What is also at the core of SDI's daily savings and credit strategy is that in every country they are entirely run and managed by women. As a rule of thumb, every ten to fifteen households are assigned one leader to visit their homes and make collections every day. The idea is that the leader gets to know all about the situation of her member's household and this helps her in determining the creditworthiness, the repayment schedule and the degree of urgency of each member. She presents this information back to the savings group and together they decide on giving a loan.

There are two critical points here. First, that the loan proposal, proposal vetting, loan sanctioning and collections are all dealt with in a highly decentralised manner to maximise people's participation in the credit program. It also allows the community to look upon the money as their own and it being their responsibility to look after the funds.

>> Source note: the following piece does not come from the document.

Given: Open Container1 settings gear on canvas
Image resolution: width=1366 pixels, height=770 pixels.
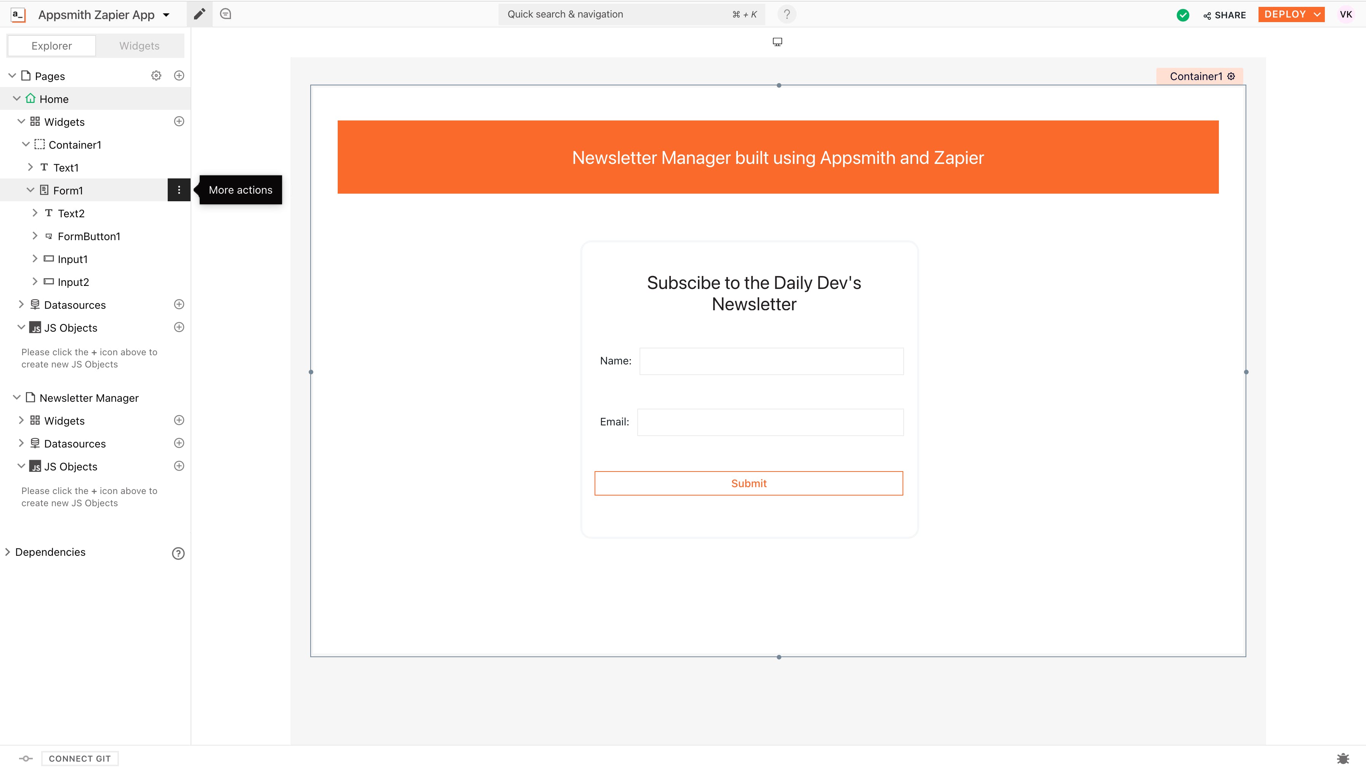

Second these savings and loan schemes develop women's management capacities and their confidence in operating and handling such an important system. Thus it also serves as an important aim to recognise women's contributions as managers of money and public decision-makers. In fact, savings and credit activities - apart from their clear financial benefits - serve as a means to bring women out of the home and into the public sphere in a manner rarely resented by men.

At a purely economic level SDI effectiveness to mobilize savings can be measured in numerical terms: how many savings schemes, how many savers, how much money saved, borrowed and repaid, how much capital geared up through savings. But from a developmental value the basic equity inherent in savings is the cohesion, understanding, trust and confidence generated through Federation type community savings and loans. One of the most important indicators for SDI is just how deeply and broadly a culture of trust has grown in a given city or country as a result of the emergence and support of networks of savings collectives.

This creation of trust and cooperation does not emerge overnight. It also does not emerge out of thin air. It grows out of practice. The first challenge is always at street or settlement level - the actual creation of savings collectives. This can only happen when women come together and begin to save in practice. Systems and procedures, training and workshops might contribute to the creation of situations conducive to sound financial transactions but they do not create trust. Trust and associated collective action comes when groups of women actually begin to support one another through crises, using loans and scheduling of repayments as their tools. The next challenge is the creation of trust between two or more communities and/or collectives. This is when Federations begin to emerge and communities of the urban poor come together through mutual circumstances and through a willingness to share the risks (not only financial) at city or national level that any single collective might face. A simultaneous widening of trust occurs when the circle is broadened to include professionals, local and state authorities, and even private institutions. The solidarity, capacity and trust built through savings and loans at settlement level is clearly the great replicator. It also creates the basis for an attendant willingness to share and to spread risk. These may be regarded as the two critical ingredients necessary for the innovations and "thinking and acting" outside of the box that is often needed to take pro-poor development to scale.

Savings have real economic value as well, in the form of leverage. This discussion has been thoroughly addressed. The fact that it does not receive mention in this report does not mean that the basic economic value of savings is not recognized.